第33話 果たして、その石の大きさは
「ひええええっお助けえええぇっ!!」
蓋を開ければビックリドッキリ、中から小さな女の子が!
……ってまあ、特に驚くようなことでもないんだけどね。こういう商売してればこういう状況に遭遇することはたまにある。
ようするにあの盗賊ども、人さらい専門だったわけだ。こりゃ儲けたね。被害者も無事だし近くの町に報告すればきっと報奨金に色がつくね。

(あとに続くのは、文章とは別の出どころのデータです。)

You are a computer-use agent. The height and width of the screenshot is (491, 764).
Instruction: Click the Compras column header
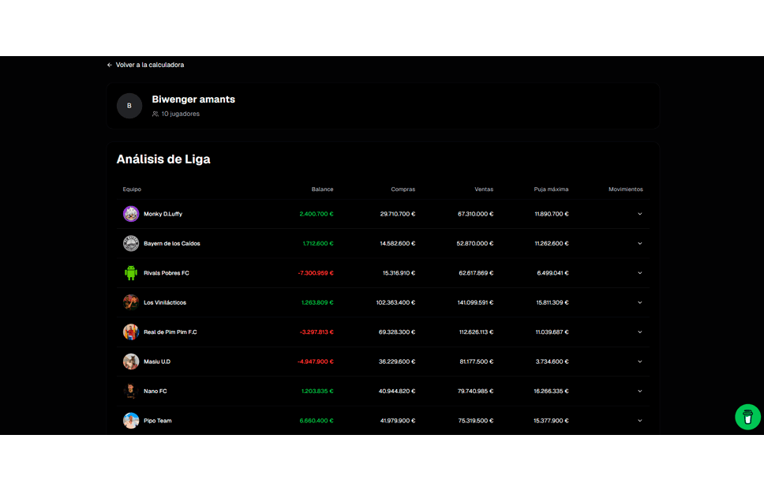[x=403, y=189]
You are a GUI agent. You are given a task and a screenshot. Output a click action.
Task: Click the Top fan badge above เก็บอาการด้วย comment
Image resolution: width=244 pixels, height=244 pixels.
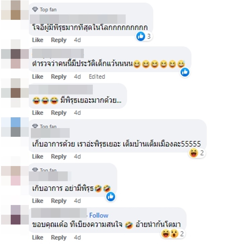tap(44, 126)
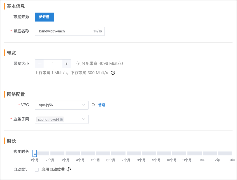The image size is (237, 180).
Task: Decrease bandwidth size with minus button
Action: 40,64
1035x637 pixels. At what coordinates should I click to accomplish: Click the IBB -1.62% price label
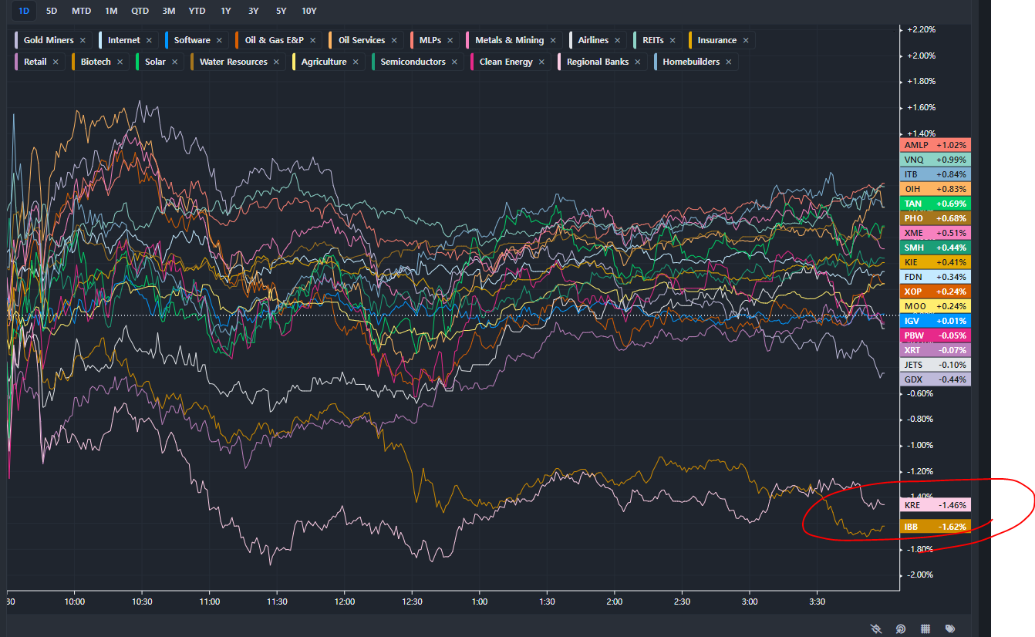936,527
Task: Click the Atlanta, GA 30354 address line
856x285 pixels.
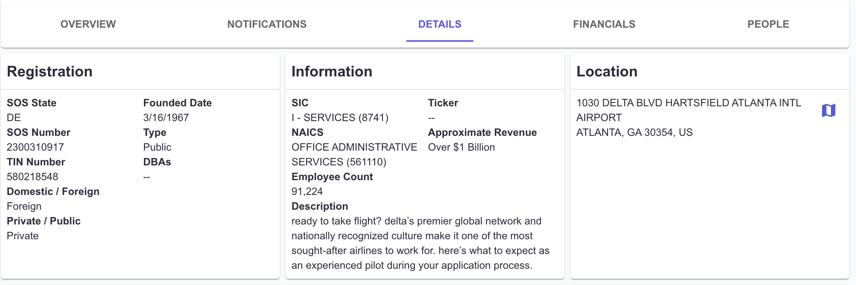Action: 635,133
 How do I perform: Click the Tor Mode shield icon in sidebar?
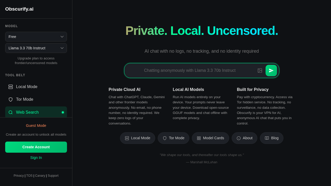click(x=11, y=99)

「お嬢ちゃん、大丈夫だよ。盗賊は全部やっつけたからさ」
「誰がお嬢ちゃんじゃい! これでも成人しとるわっ!」
すんごい予想外の反応が跳ね返ってきた……
「確かにぺったんこだけど背も低いけどそれがイイとかいう変態もいるけどこれでもレッキとした大人だよっ!」
木箱に詰められたままの体勢で凄まれてもねえ……
「とりあえず出なよ」
手を差し出してやると、
「ああ、あんがと」
意外と素直に手を取ってひょいっと出てきた。
「ああ、ウルカンだったのか」
ターバンから飛び出てる耳を見て小さい理由も理解した。ウルカン族ってだいたい人間よりも小さいし、成人年齢が確か一五歳ぐらいだった気がするから、この子のいってることはこの子の価値観では本当なんだろう。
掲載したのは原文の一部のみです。